Personal life
- Born: 1921 Lioua, Algeria
- Died: August 15, 2018 (aged 96–97) Madinah, Saudi Arabia
- Occupation: Cleric, Sheikh;
- Website: www.algzaeri.com

Religious life
- Religion: Islam
- Denomination: Sunni
- Jurisprudence: Maliki
- Creed: Athari
- Movement: Salafism

Muslim leader
- Influenced by Ibn Taymiyya; Al-Dhahabi; Ibn Kathir; Muhammad ibn Abd al-Wahhab; Muhammad ibn Ibrahim Al ash-Sheikh; Abdul-Rahman al-Sa'di; ;

= Abu Bakr al-Jaza'iri =

Algerian Sunni Islamic scholar (1921–2018)

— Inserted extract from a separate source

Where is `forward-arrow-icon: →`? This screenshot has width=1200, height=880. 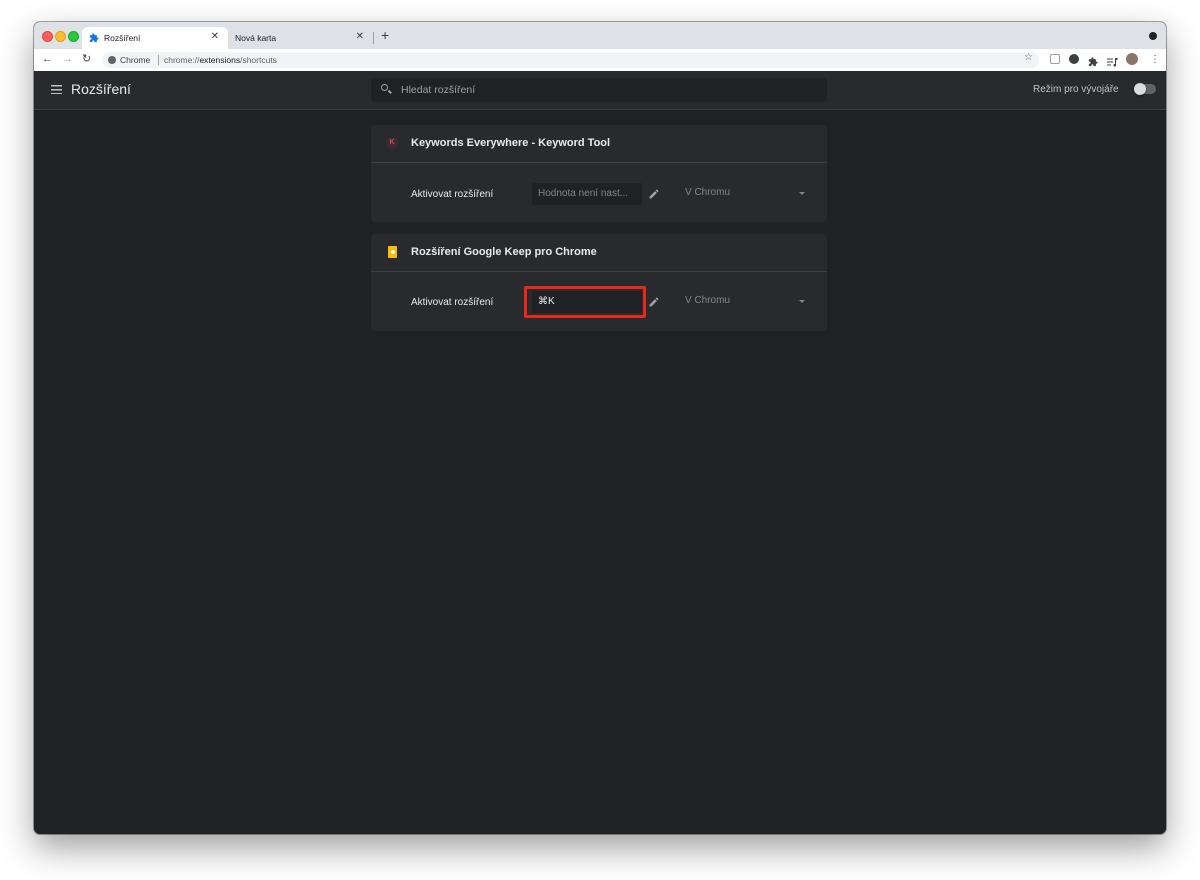
forward-arrow-icon: → is located at coordinates (68, 59).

Abu Bakr al-Jaza'iri (1921 – 15 August 2018), was an Algerian Sunni Islamic scholar.

== Biography ==
al-Jazairi was born in 1921 in the village of Lioua, close to Tolga, which is located today in the state of Biskra Province in Algeria. In his hometown grew up and received his primary education, and began to memorize the Quran and some Islamic texts and jurisprudence of the Maliki madhhab, and then moved to the city of Biskra, where started to teach in a private school. Then he traveled with his family to Medina, and in the Prophet's Mosque resumed his education way to sit to the circles of scholars and sheikhs where he got permission from the Presidency of the judiciary in Mecca to teach in the Prophet's Mosque. He worked as a teacher in some schools of the Ministry of Education and in Dar Al Hadith in Madinah. When the Islamic University of Madinah opened its doors in 1961, he was one of its first teachers and teachers, and remained there until he retired in 1987. He is known for being the teachers of major scholars such as Sulayman al-Ruhayli, Saleh al-Maghamsi, and others.

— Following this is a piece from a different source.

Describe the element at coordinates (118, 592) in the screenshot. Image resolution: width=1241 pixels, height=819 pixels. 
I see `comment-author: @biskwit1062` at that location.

He was under the teachings of sheiks as Naim Al-Nuaimi, Issa Mutawqi and Tayeb Al-Aqbi in Algeria, and Omar Berry and Mohammed Al-Hafiz in Medina.

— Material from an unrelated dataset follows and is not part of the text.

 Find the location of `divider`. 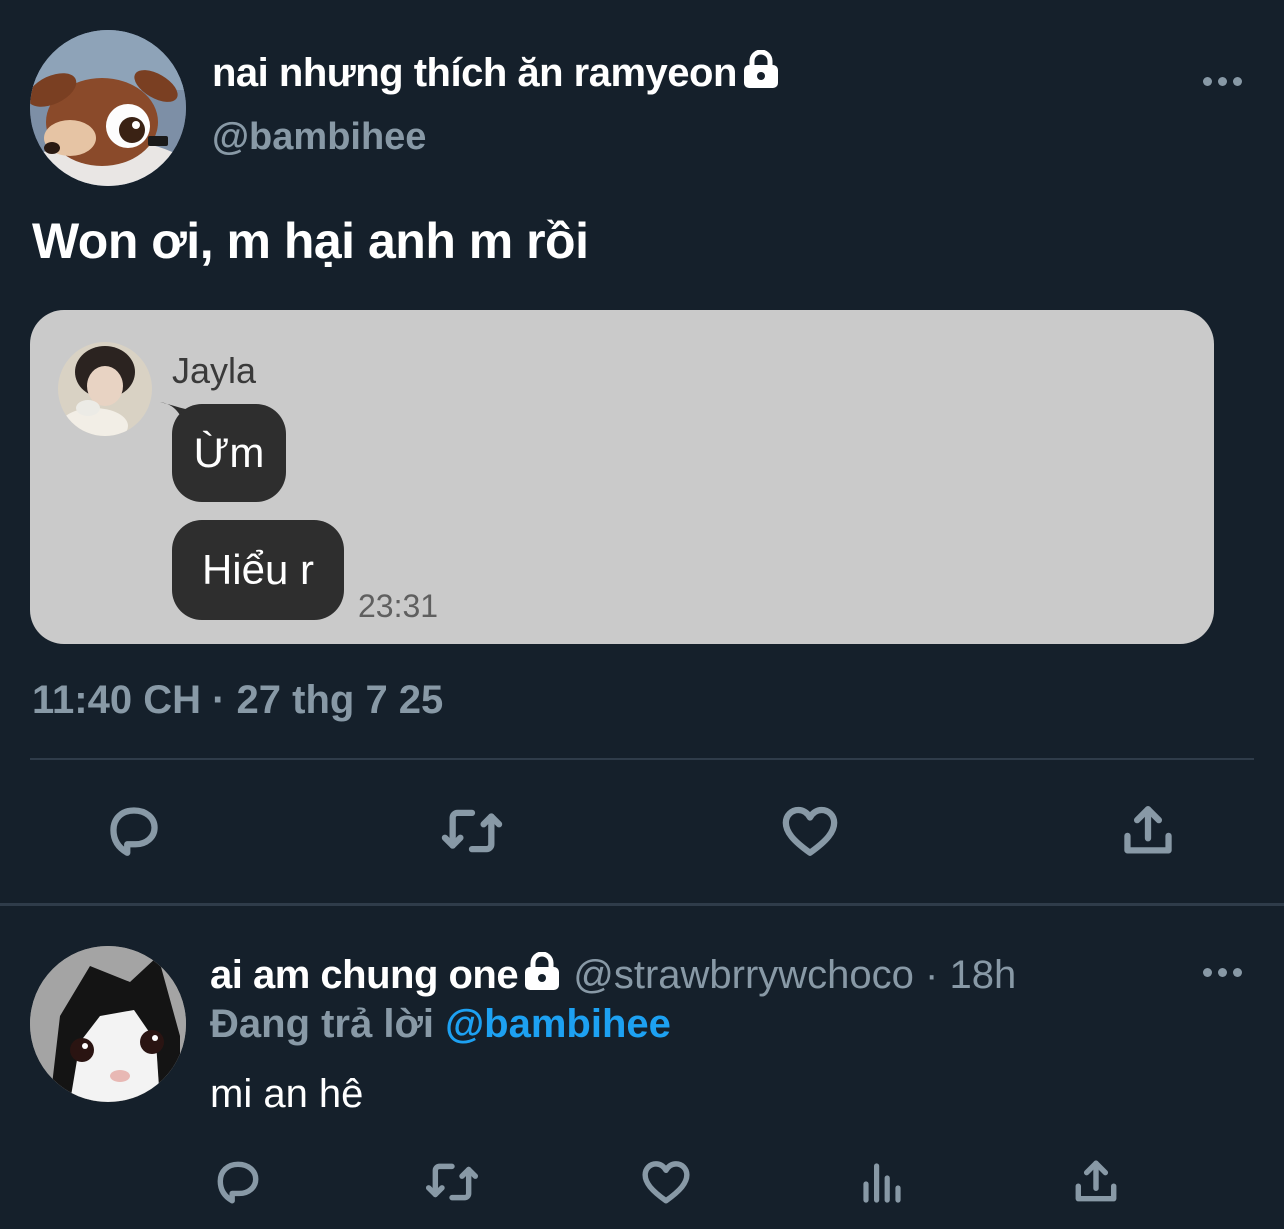

divider is located at coordinates (642, 759).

Abu Bakr al-Jazairi was widely known for teaching in the Prophet's Mosque for 50 years and in Islamic University of Medina, which earned his lessons and books great momentum. His book The Platform of the Muslim is one of his most widely accepted works in the Arab countries. He refused to compliment by the financial sector and warned against riba in his book to the prayers. He wrote a book in particular his advice to every Shiite.

== Works ==
He has written a large number of works, including:

- Messages of the Algerian
- The Muslim curriculum
- The doctrine of the believer
- The Simplest of Interpretations of the Speech of The Great and Most High, a tafsir of the Qur'an
- Muslim woman
- Islamic country
- Fundamentals of Jurisprudence
- The perfection of the nation in the goodness of its faith
- These are the Jews
- Rahman appeals to the people of faith

==Death==
He died in Medina on Wednesday 15 August 2018 at the age of 97.